La riforma dell’art. 117 della Costituzione, che i saggi di Quagliariello hanno ventilato con il documento consegnato al Governo il 7 settembre scorso[1], ha, tra le altre cose, risvegliato l’entusiasmo di chi vede nella competenza esclusiva delle Regioni sulla formazione professionale[2] un ostacolo al decollo del contratto di apprendistato.
E così, si sono alzate alcune voci che hanno chiesto di sottrargliela. Ciò per due ragioni.
La prima è in realtà un’accusa: i bastoni posti dalle Regioni tra le ruote del legislatore nazionale quando ha tentato di semplificare la normativa in materia. Come ad esempio sarebbe accaduto nel 2008, quando nove Regioni hanno sollevato una questione di costituzionalità in punto di formazione aziendale degli apprendisti “di mestiere”, in quanto affidata alla contrattazione collettiva dalla riforma Biagi (d.lgs. 276 del 2003).E così, con sentenza n. 176 del 2010, la Corte Costituzionale ha stabilito che non è possibile tracciare una linea netta tra offerta formativa pubblica, di competenza delle Regioni, e formazione aziendale, di competenza dei sindacati: di conseguenza, argomenta la Consulta, la competenza esclusiva delle Regioni in materia di formazione professionale consente alle stesse di interferire su ogni profilo la riguardi [3].
La seconda è la disomogeneità che, per effetto dell’art. 117 Cost., si creerebbe in punto di disciplina della formazione professionale da Regione a Regione. Ciò in quanto l’azienda che assume apprendisti: in caso di apprendistato per la qualifica e il diploma professionale, deve attenersi agli standard minimi di formazione fissati dalla Regione; in caso di apprendistato di mestiere, deve tener conto (come visto) dell’eventuale offerta formativa della Regione; in caso di apprendistato di alta formazione e ricerca, deve osservare apposite regolamentazioni regionali in punto di formazione, fermo restando la facoltà di stipulare convenzioni con istituzioni formative nell’attesa che esse intervengano. E così, poiché ciascuna azienda ha sede in Regioni diverse o comunque unità produttive in Regioni diverse, lavoratori assunti per lo svolgimento di medesime mansioni sarebbero soggetti a discipline formative diverse[4].

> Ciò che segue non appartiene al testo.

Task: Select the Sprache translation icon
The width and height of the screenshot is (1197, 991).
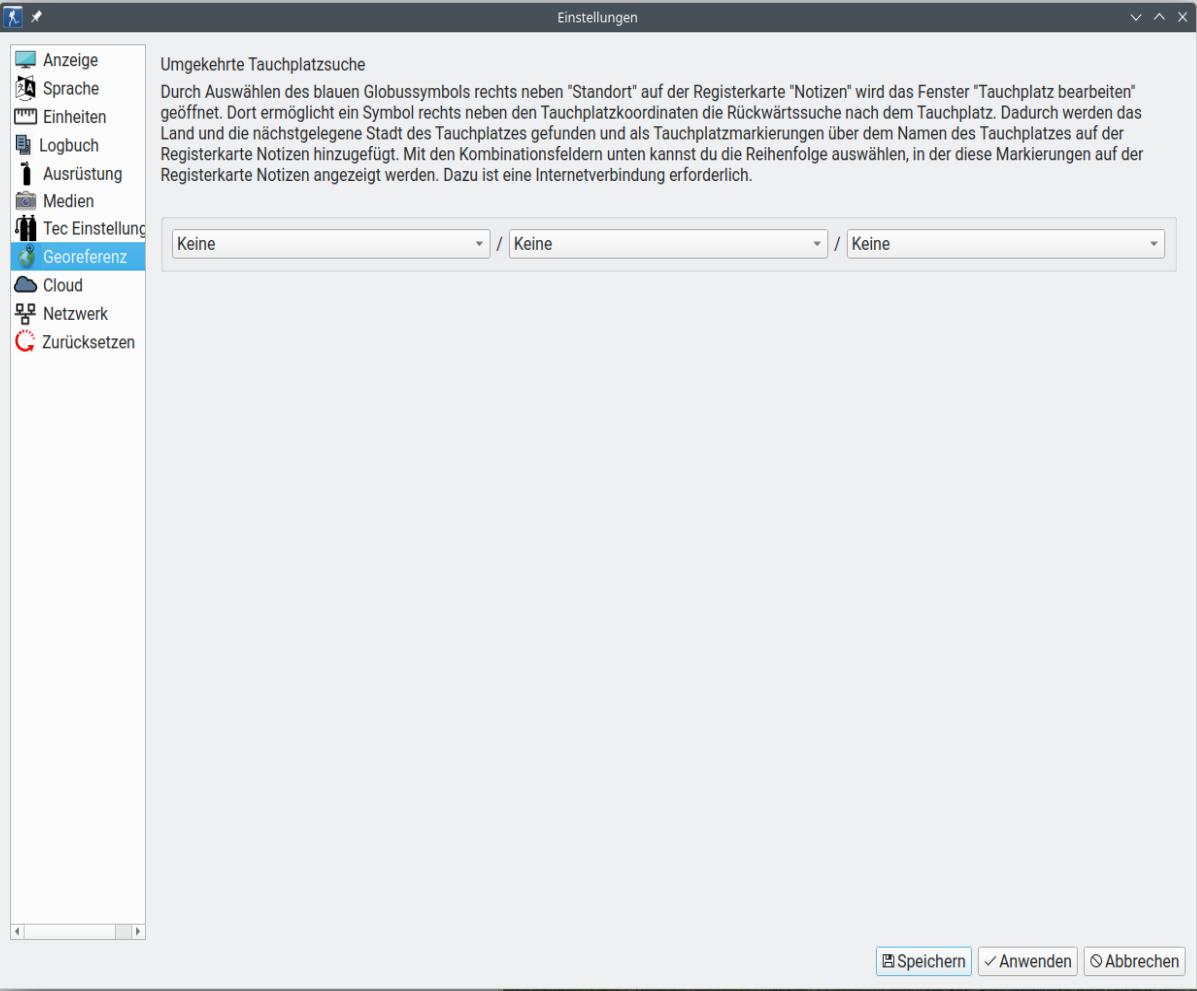Action: [26, 88]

Ebbene, chi invoca la riforma dell’art. 117 Cost. nel senso appena visto, non ha in teoria tutti i torti.La domanda però è: tale riforma farebbe davvero decollare il contratto di apprendistato? E in ipotesi positiva, in quale misura, visto che l’offerta formativa pubblica nella pratica è inesistente o, se esiste, è svolta male? La risposta è negativa. Ed infatti, le questioni sollevate delle Regioni al massimo hanno dato e forse daranno pensiero ai giudici della Consulta. Ma, di certo non sono, nella pratica, la causa del mancato decollo del contratto di apprendistato, che invece soffre ben altri lacciuoli.
Il primo è l’eccesso di limiti imposti dalla legge: ad esempio, complicate modalità di assunzioni, obbligo della formazione aziendale e quindi della presenza di un tutor, del piano formativo individuale, di registrazione dell’avvenuta formazione, obbligo di stabilizzazione di una percentuale di apprendisti, ed infine obbligo di conversione del rapporto di lavoro.
Il secondo è una disinvolta tendenza a riformare la materia , che per questo dà grattacapi ai consulenti della aziende che intendono assumere apprendisti: la stratificazione legislativa prende del resto le mosse dagli articoli 2130-2134 del codice civile come dalla legge n. 25 del 1955 e arriva al d.lgs. 167 del 2011 nonché alle sue successive modificazioni.
Il terzo è di ordine strutturale: l’inutilità di tre tipologie di apprendistato. Ne basterebbe una sola, fondata sull’alternanza scuola-lavoro[5], come accade ad esempio in Germania nelle scuole tecniche di specializzazione (Fachhochschule).
In definitiva, certamente bisogna evitare di “non riformare” la nostra Costituzione, laddove nuove necessità lo richiedano. Perché il rischio è che la Carta diventi “una preziosa macchina del tempo con un motore non più adatto ai tempi”come ammonisce p. Occhetta nel suo recente articolo. [6]
Ma togliere alle Regioni la competenza esclusiva in materia di formazione professionale non darebbe alcun sprint a questo motore. Si tratta, in fondo, solo di riformare con buon senso.
Ciro Cafiero
Collaboratore della cattedra di diritto del lavoro presso la Luiss
2 Così dopo la riforma del Titolo V della Costituzione per effetto della legge costituzionale n. 3 del 2001.
3 Già con sentenza n. 50 del 2005 , a fronte della questione di costituzionalità sollevata da alcune Regioni in ordine agli articoli 1, 2 e 3 della alla legge delega (del d.lgs. 276 del 2003) n . 30 del 2003 nonché degli articoli 2,3,12,13,14,da 47 a 60 e da 70 a 74 del d.lgs. 276 del 2003, la Corte Costituzionale aveva stabilito: “se è vero che la formazione all’interno delle aziende inerisce al rapporto contrattuale, sicché la sua disciplina rientra nell’ordinamento civile, e che spetta invece alle Regioni e alle Province autonome disciplinare quella pubblica, non è men vero che nella regolamentazione dell’apprendistato né l’una né l’altra appaiono allo stato puro, ossia separate nettamente tra di loro e da altri aspetti dell’istituto. Occorre perciò tener conto di tali interferenze”. Dal canto suo, il legislatore del d.lgs. 167 del 2011 (testo unico sull’apprendistato) ha poi “codificato” il potere delle Regioni di integrare l’offerta formativa aziendale dell’apprendistato di mestiere con l’offerta formativa pubblica.
[4] Contro tale convinzione, ad onor del vero, non depongono le linee guida definite in sede di Conferenza permanente tra Stato e Regioni, per omogeneizzare la formazione dell’apprendistato di mestiere su delega del d.l. 76 del 2013 conv. dalla l. 99 del 2013 (pacchetto lavoro). Ed infatti, a quanto consta, a tali linee avrebbero aderito solamente due regioni: per tutte le altre, dunque, trovano applicazione i principi enunciati nello stesso d.l. 76 del 2013, ma nella diversa declinazione che ciascuna Regione vi darà.